“Are you going to tell them we don’t have to prove they are innocent? Are you just going to stand there with your hands in your mouths and…” – defense lawyer in a press conference of Nov. 2015
Defense Bar in the Twin Peaks cases at an angry 2015 press conference
Waco – Fourth Amendment issues between the defense and the Judge emerged rampant an hour after the Courthouse closed on Friday.
The lawyers defending Twin Peaks cases are ready for a procedural fight. They demand that prosecutors and judges have actual search warrants before they order their clients into court for search and seizure of their body tissues.
Defense Attorneys are concerned that 19th Criminal District Court Judge Ralph T. Strother engaged in flawed communications with the DA’s office about allegedly invalid search warrants to obtain DNA from Twin Peaks defendants.

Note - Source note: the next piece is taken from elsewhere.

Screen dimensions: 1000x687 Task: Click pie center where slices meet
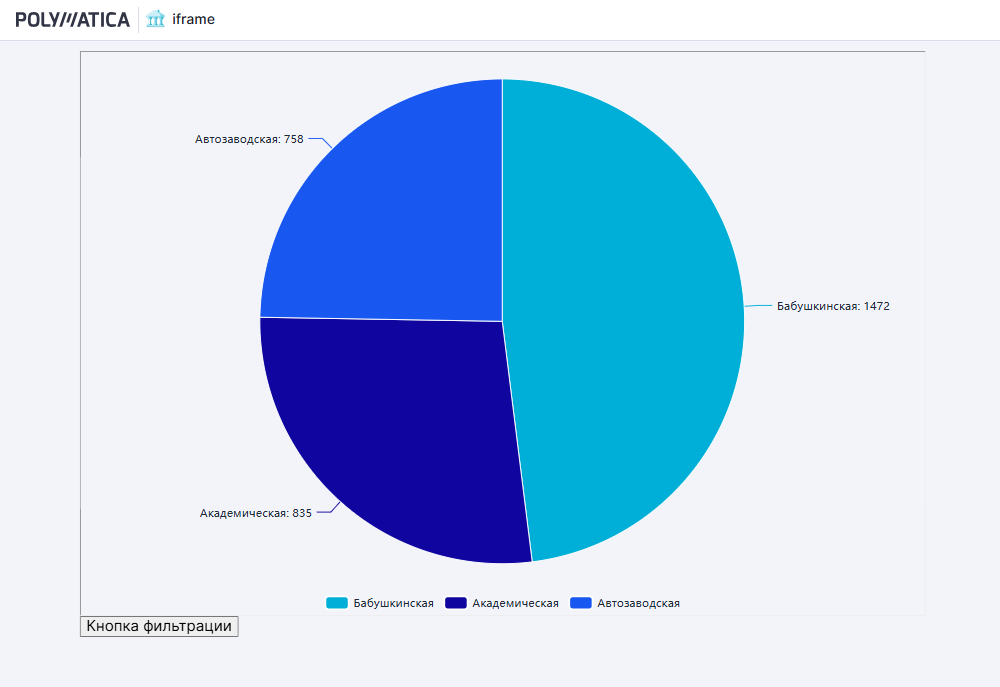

The communications between the Judge and prosecutors led to a pre-trial appearance by defendants and their attorneys resulting in a dramatic collection of tissue evidence from the accused on February 16, 2017.
Members of a law firm representing some of the defendants sent an e-mail to media outlets at 5:54 pm, an hour after quitting time, on Friday, March 24 to reveal that Assistant District Attorney Sterling Harmon responded to an open records request to reveal e-mails from Assistant Prosecutor Amanda Dillon to members of the defense bar that they claim show evidence of ex parte conversations between Judge Strother and the DA’s staff.
According to the e-mail, the material released by the DA’s office concerns “trial scheduling and scheduling defendants to appear for invalid search warrants,” especially in e-mails displayed on pages 5 and 6 of the public information response, as well as text messages at the end of Harmon’s reply.
In the e-mail, Assistant DA Amanda Dillion wrote:
Per Michael (Jarrett) and Abel (Reyna) please send the following email ASAP to the defense attorneys that have clients that need to be here this Thursday for DA collection:
Judge Ralph Strother has requested the District Attorney’s office to forward information about the upcoming Status Docket as our office have been in contact with Twin Peaks defense attorneys on a regular basis and would have th ebest means of sending out information.
Judge Strother is ordering that you and your client appear for the Status Docket on Thursday, February 16th, 2017. The client must appear and the Announcement Form must be signed and turned into the Court by 1 p.m.
In a return e-mail of Wednesday, February 15, 2017, former District Judge Susan Criss of Galveston, who now practices criminal law from an office in Harker Heights, wrote:
I understand that your office has to give the defense bar notice of hearings you set. And we must do the same for you and your prosecutors.
I am extremely uncomfortable though with your office serving as the conduit of information from either Court. It encourages and invites redress of both your office and Courts. Litigation at this level is stressful enough for all involved without adding these concerns…
Judge Criss prefaced her remark by writing:
Much speculation exists that this is about your office’s attempts to collect DNA. If you have a court order or warrant, then please provide. Some may object and seek redress with the Court. No harm in that for you if your warrant is good. No one’s DNA will change or disappear if we get the chance to read and think about it before Court.
According to a text message from Ms. Dillon to a Court Coordinator, there was a great deal of confusion about the legal instrument by which this search and seizure would be accomplished.
She wrote:
Hey I think we’re going to need an order to appear from Judge Strother if we are the ones sending the email- can you get him to sign something real quick for both dates?